### Selected passage
□ □ □ □ □ □ □

Phoenix Capital Research's picture




 

Anyone looking to get their head around how the next round of the Crisis will look should consider what’s happening in Europe today.

 

Europe is ground zero for the whole debt bomb implosion, not because it has the most debt but because it’s politically and economically on the least sound footing.  

 

Some 19 countries share the currency, all of them in varying degrees of socialism (the public sector accounts for roughly 1 in 3 employees in Germany’s allegedly “free market” economy), and varying shades of broke: even Germany a real Debt to GDP of over 200%.

 

In this regard, Europe gives the rest of us a front-row seat to learn how things will unfold when the real stuff hits the fan and the political and financial elite are at risk of losing their power and wealth.

 

We’ve been through this mess multiple times in the last three years. The most notable cases involved Spain and Cyprus. And the formula is as follows:

 

1)   A problem first emerges.

2)   Various political and financial officials state that the problem is contained and there’s nothing to worry about.

3)   Months later, the market and mainstream media catch on… usually when the problem is already a massive crisis and a bank holiday needs to be declared.

4)   Individual investors lose a LOT of money while the same folks who cause the problem A) are not fired, fined or jailed B) never come clean about the full scope of the problem and C) claim that they can solve the problem and have all the answers.

 

Consider the story of Bankia.

 

Bankia was formed by merging seven bankrupt regional Spanish banks in 2010.

 

The new bank was funded by Spain’s Government rescue fund… which received “preference shares” in return for over €4 billion in funding for the bank (all provided by taxpayers of course).

 

These preference shares were shares that A) yielded 7.75% and B) would get paid before ordinary investors if Bankia failed again. So right away, the Spanish Government was taking taxpayer money to give itself preferential treatment over ordinary investors (including said taxpayers).

 

Indeed, those investors who owned shares in the seven banks that merged to form Bankia lost their shirts. They were wiped out and lost everything when the new bank was created.

 

Bankia was taken public in 2011. Spanish investment bankers convinced the Spanish public that the bank was a fantastic investment. Over 98% of the shares were sold to Spanish investors.

□ □ □ □ □ □ □

### Tasks to perform
A) Reproduce the Europe debt passage from "Anyone looking to" to "least sound footing.".
B) Answer these from the Europe debt passage:
(i) How many countries share the currency?
(ii) What yield did the preference shares carry?
(iii) In what year was Bankia taken public?
Rely solely on the Europe debt passage when responding.

### Available data

□ □ □ □ □ □ □

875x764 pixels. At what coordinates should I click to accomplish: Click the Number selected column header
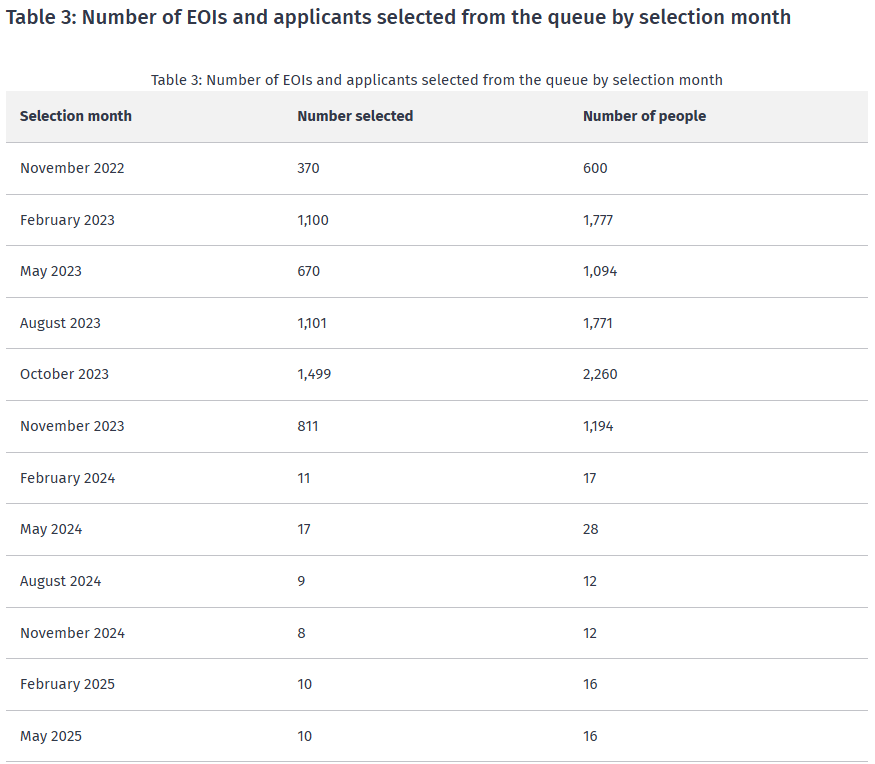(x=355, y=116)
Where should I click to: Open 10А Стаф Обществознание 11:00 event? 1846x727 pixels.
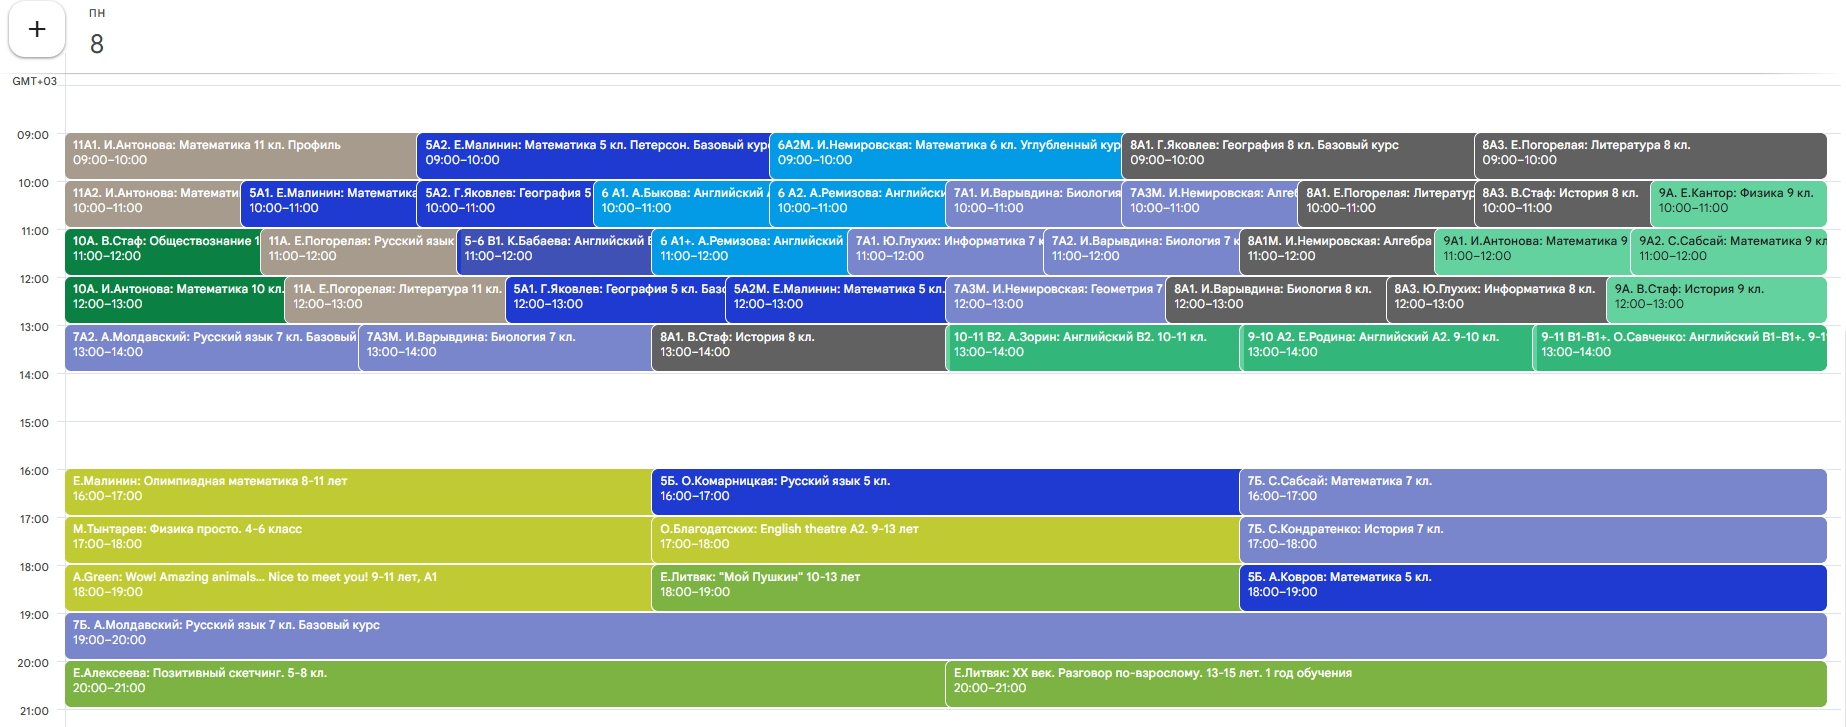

□ □ □ □ □ □ □

### Correct answers
A)
Anyone looking to get their head around how the next round of the Crisis will look should consider what’s happening in Europe today.

 

Europe is ground zero for the whole debt bomb implosion, not because it has the most debt but because it’s politically and economically on the least sound footing.

B)
(i) 19
(ii) 7.75%
(iii) 2011